_WORK INSTRUCTION_
Pictures are to be left out, and only the lines from the one containing "This screenshot has width=751, height=653." through the last line of the data are to be returned exactly.
*****
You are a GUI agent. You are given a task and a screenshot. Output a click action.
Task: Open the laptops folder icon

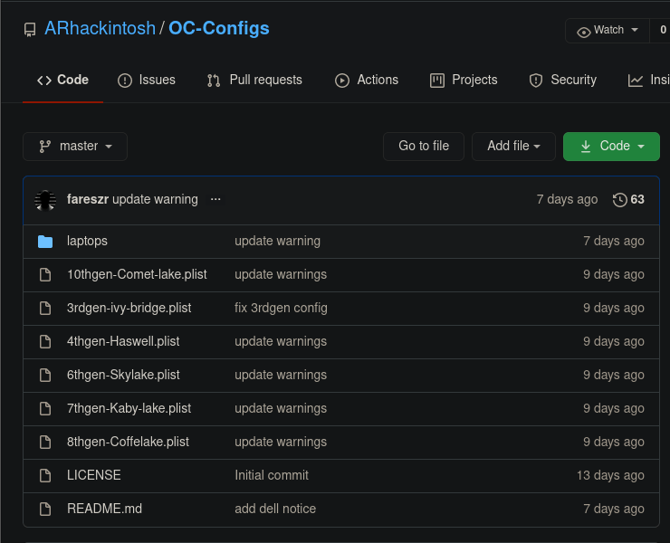(45, 242)
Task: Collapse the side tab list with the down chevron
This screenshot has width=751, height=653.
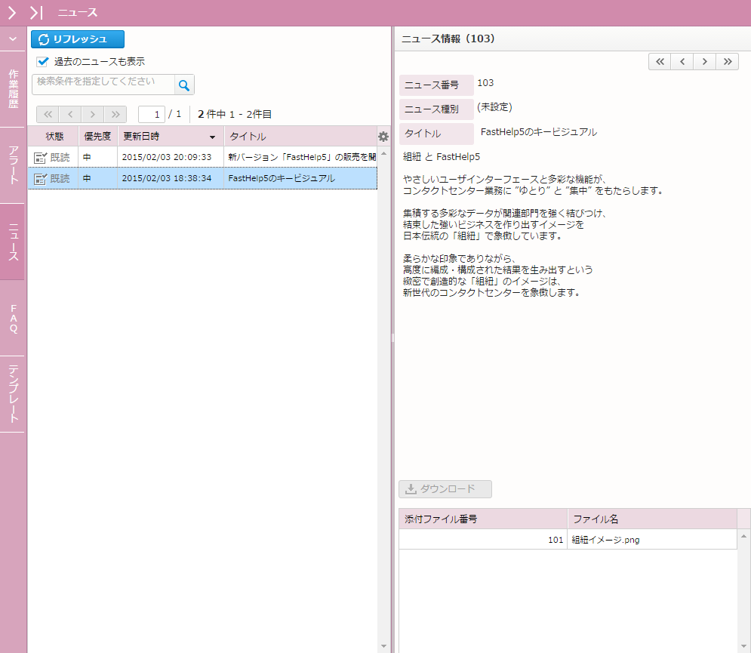Action: click(12, 39)
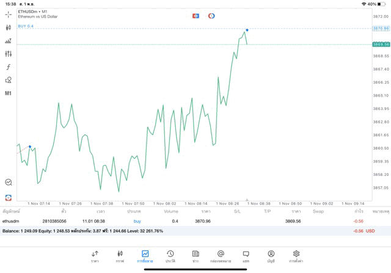The width and height of the screenshot is (391, 273).
Task: Open the M1 timeframe selector
Action: click(x=8, y=93)
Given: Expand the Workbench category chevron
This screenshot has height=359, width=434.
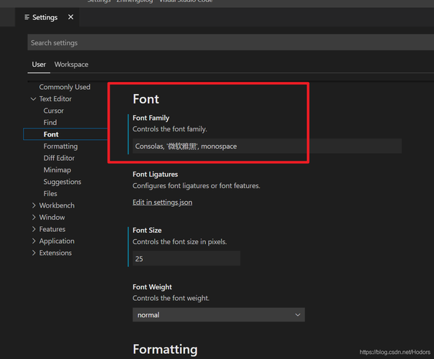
*****
_THE COMPLETED TASK_
This screenshot has width=751, height=653.
Action: click(12, 39)
The width and height of the screenshot is (391, 273).
Task: Open the M1 timeframe selector
Action: click(x=8, y=93)
Given: Expand the Workbench category chevron
This screenshot has height=359, width=434.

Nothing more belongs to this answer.